Diversity, Equity, and Inclusion in Sports and Activities

The grant has helped strengthen pre-existing and ongoing efforts in the area of sports and activities. Specifically, the grant has helped to fund the anti-hate poster contest cash awards and distribution of the winning poster to all schools, fund professional learning for athletic directors, and supplement the funding for DEI focused content at the student-athlete conference in 2022. In partnership with the Vermont School Athletic Directors Association (VSADA) and the Diversity, Equity and Inclusion in Activities subcommittee (founded in the winter of 2021), the VPA has taken the following actions and will continue to advance these efforts going forward in conjunction with DEI subcommittee leadership:

These efforts are examples of some of the actions that have evolved from the monthly DEI in Activities meetings which review and recommend improvements to policies, procedures, professional learning, and much more in the areas of interscholastic sports and student activities.

Vermont School Board Association Student Intern

VSBA was very fortunate to have a summer intern in 2022. Addie Lentzner graduated from Arlington Memorial High School in June and spent the summer taking a deeper dive into the importance of equity initiatives in Vermont public education.
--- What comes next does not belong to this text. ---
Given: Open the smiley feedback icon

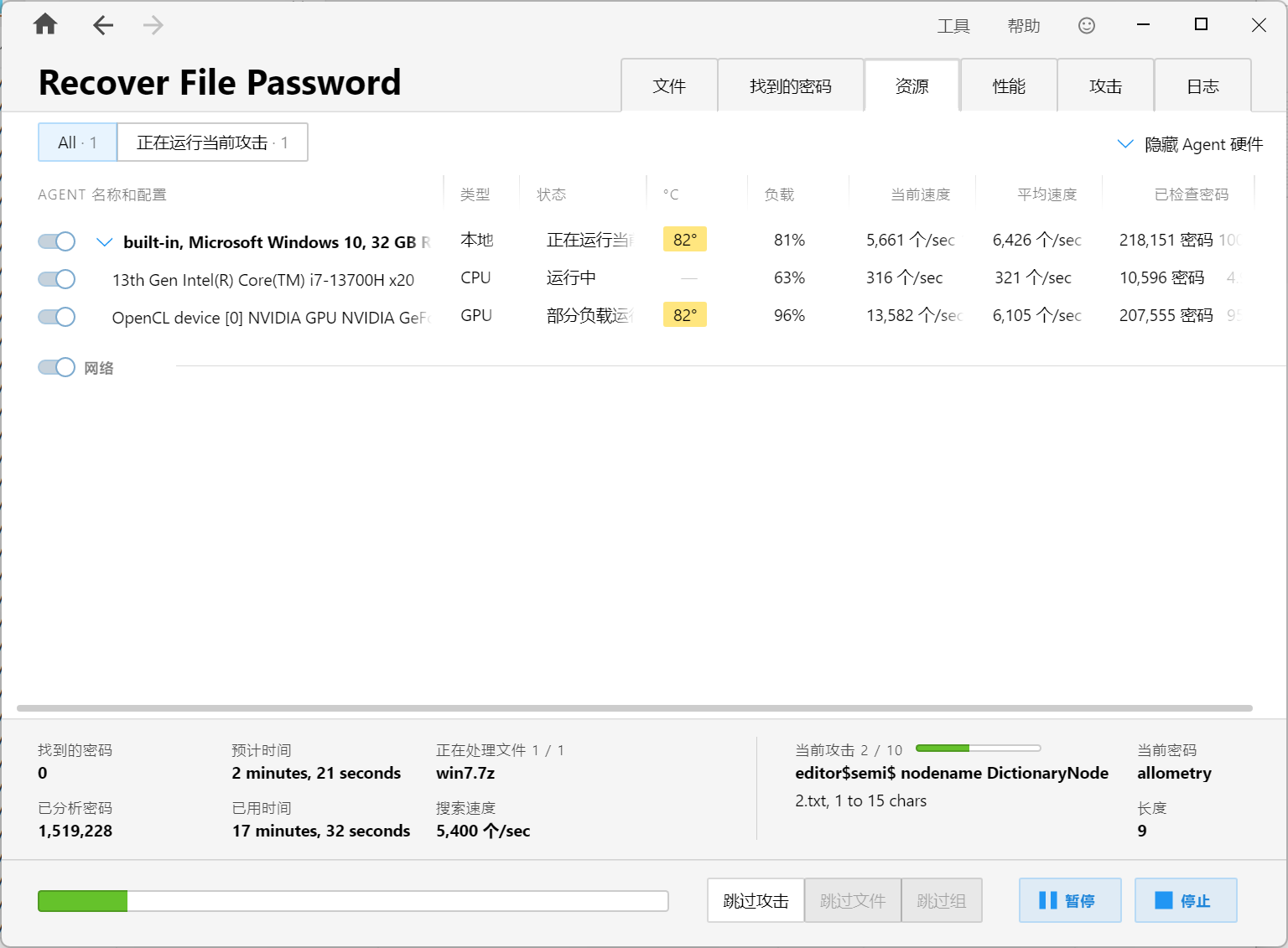Looking at the screenshot, I should point(1086,25).
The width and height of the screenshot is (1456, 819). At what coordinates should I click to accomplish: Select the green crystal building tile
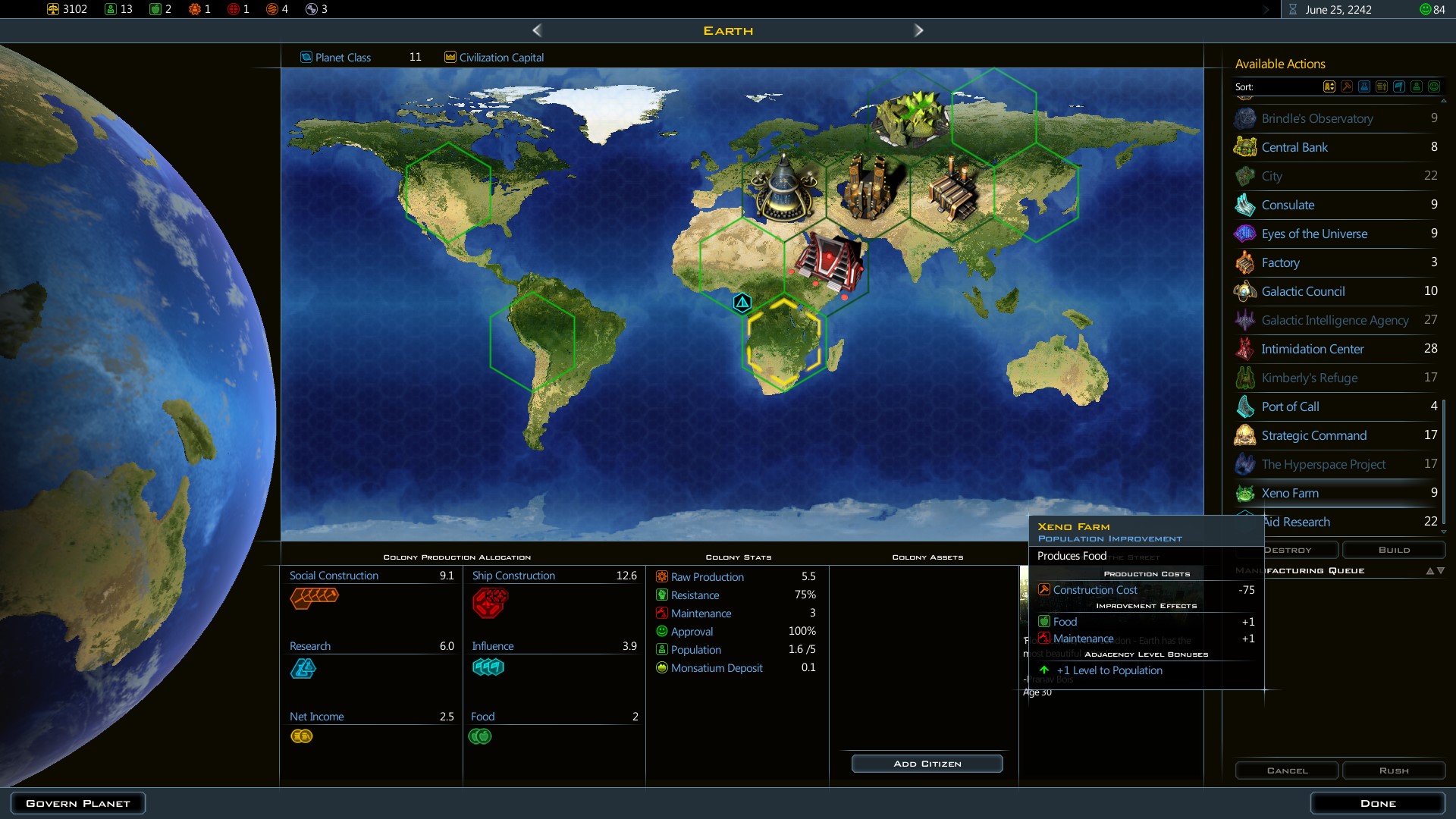click(x=908, y=118)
A report and presentation, titled “Addressing the Correlation Between Income, Race, and Student Achievement,” was delivered to the VSBA Board of Directors. Addie’s analysis highlighted the correlation between income, race and student achievement. Her article in the VSBA’s Fall Newsletter provided board members with practical factors to consider when developing policy and serves as a blueprint for board work in this area.

School Board Policy Review in Support of Equity, Anti-Racism, and Inclusion

The VSBA/VSBIT policy team develops, reviews, and updates model policies in response to changes in law or in rule, and also as members’ needs arise. During the equity grant period, the VSBA facilitated collaboration between the VSBA/VSBIT policy team and an equity consultant from Vermont Partnership for Fairness and Diversity to accomplish the review of 11 model policies through an equity lens. All revised model policies have been issued and can be found in the VSBA model policy manual.

Subgrant Award to the Education Justice Coalition of Vermont

In October of 2022, Our Associations collaborated with the Education Justice Coalition of Vermont to provide one-time funding of $6,300 for the planning, delivery, and post-meeting distribution of resources of a summit. The 12/8/22 summit is to gather active Vermont educators and stakeholders together to discuss and build sample resources (e.g. teacher lesson plans) for the implementation of an anticipated revision of Vermont’s Educational Quality Standards (EQS) as led by the ACT 1 Working Group.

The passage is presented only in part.